**SOURCE PASSAGE**
-- START --

Correct, I interchanged the times. Loop is the faster
method for "abc"->list (190msec) and coerce the better 
style (470msec). Thank you for this remark. However, 
Rainer Joswig gave some true warnings about Unicode/
Constants/Caches/Memory etc.. I wonder whether there
is an FAQ on how to measure LISP speed.

Marc

From: Kent M Pitman
Subject: Re: string -> list
Date: Thu, 01 Oct 1998 00:00:00 +0000
Message-ID: <sfw90j046m7.fsf@world.std.com>

Marc Dzaebel <····@rose.de> writes:

> Rainer Joswig wrote:
> > (coerce "abc" 'list)
> 
> Your solution is the better one. However it's 2.5 time slower
> than (loop for c across "abc" collect c).

Surely that's a property of a particular implementation at a
particular point in time.  The language spec makes no claim on this
subject.

Also, speed is not everything.  COERCE probably compiles in most
implementations to a simple function call, conserving space.  What 
some of us intended in the design of the language was that people
would use abstract operators like COERCE and the compiler would
permit you to use OPTIMIZE qualities (speed, safety, compilation-speed,
debug) and the INLINE or NOTINLINE declarations to control your needs
in a given program.  Speed is not always a paramount concern; it
matters in critical loops, but often in small, one-time situations
space matters more.  LOOP, because it works as a macro, has really
a lot fewer ways to effectively consolidate inline code back into
notinline code (unless it literally recognizes your action as the
COERCE idiom and opts to call the native function, which I think goes
a little beyond the call of duty for an already-quite-complicated
macro).

-- END --

**SOURCE EXCERPT**

-- START --

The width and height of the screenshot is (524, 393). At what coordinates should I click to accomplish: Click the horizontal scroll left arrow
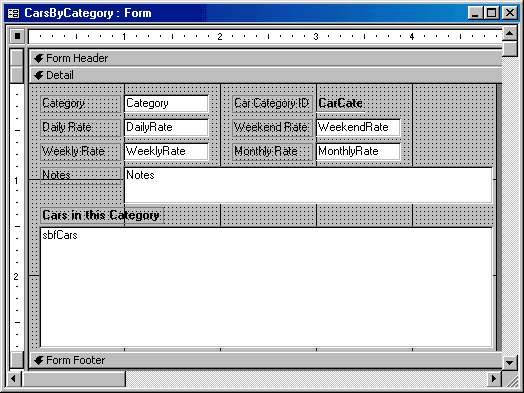(14, 379)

-- END --

**THE EXERCISE**
In the Lisp discussion passage, what does Kent M Pitman say COERCE probably compiles to in most implementations?

**WRITTEN RESPONSE**
A simple function call, which conserves space.